St. Jude Children's Research Hospital scientists have identified inherited variations in two genes that can lead to childhood acute lymphoblastic leukemia (ALL), a common childhood cancer.
The finding also includes a gene that may help predict drug response.
Dr. Mary Relling, St. Jude Pharmaceutical Sciences chair and the paper's senior author, estimated that individuals who inherited variations in the genes, known as ARID5B and IKZF1, were almost twice as likely to develop ALL.
Even then, she said that the risk remains low.
"The genetic variations alone are not enough to cause the cancer. Like all cancers, pediatric ALL is a multi-factor disease," Nature magazine quoted her as saying.
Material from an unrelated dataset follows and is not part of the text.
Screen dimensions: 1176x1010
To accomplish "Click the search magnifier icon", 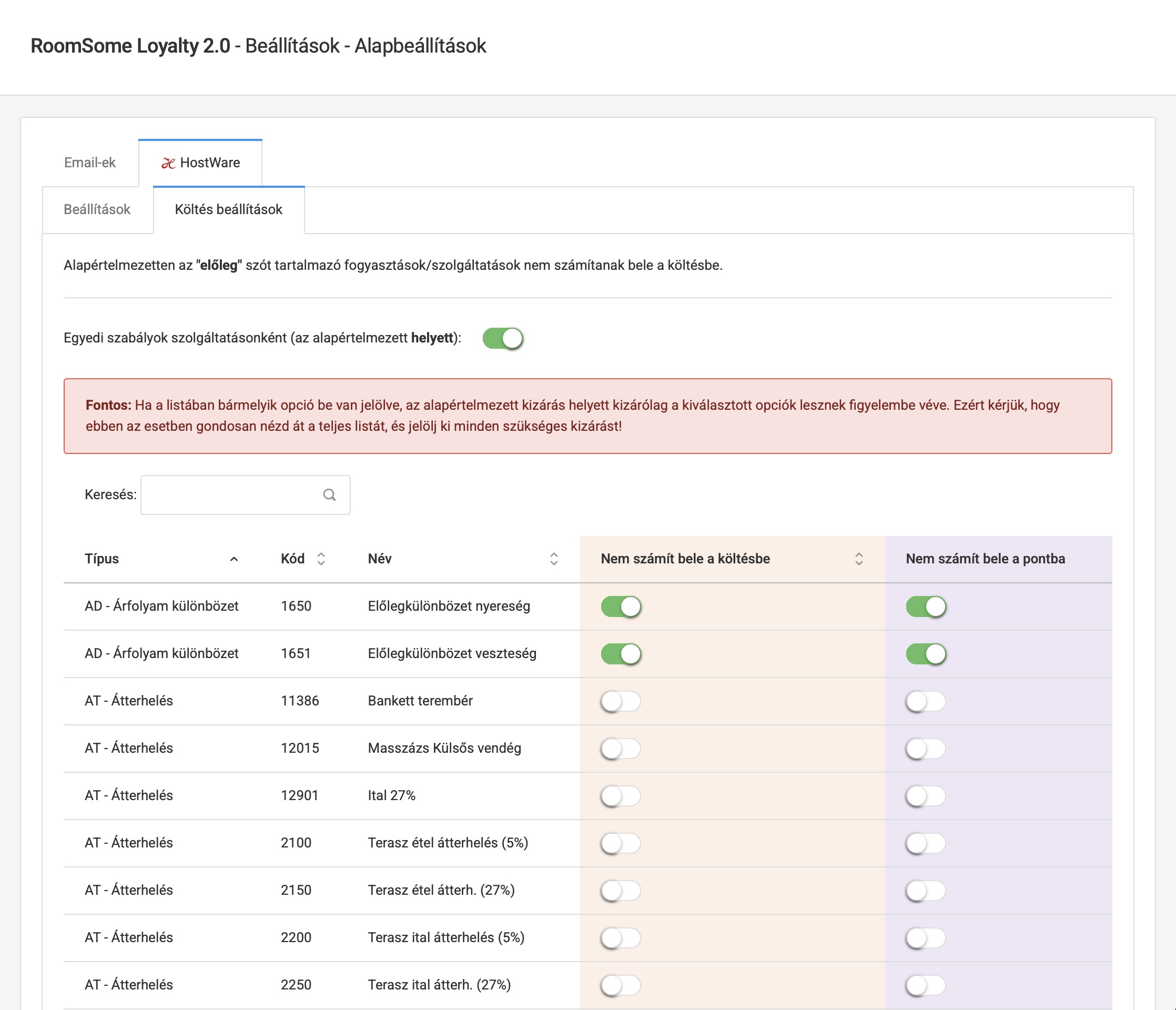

"But these findings may give us a handle on the mechanism of the disease and drug responsiveness to it," she added.
The inherited variations in ARID5B might also influence patient response to chemotherapy, particularly to the drug methotrexate.
"We found this same inherited variation also affected accumulation of the drug in leukemia cells. It accumulates better. That allows us to use a lower dose and still cure the leukemia," Relling said.
"These findings may identify a new marker that could be used to help decide on doses of methotrexate in patients with varying ARID5B status."
In the study involving of 441 children with ALL, the researchers found that both ARID5B and IKZF1 play important roles in normal development of lymphoid or white blood cells.
The study has been published in the journal Nature Genetics.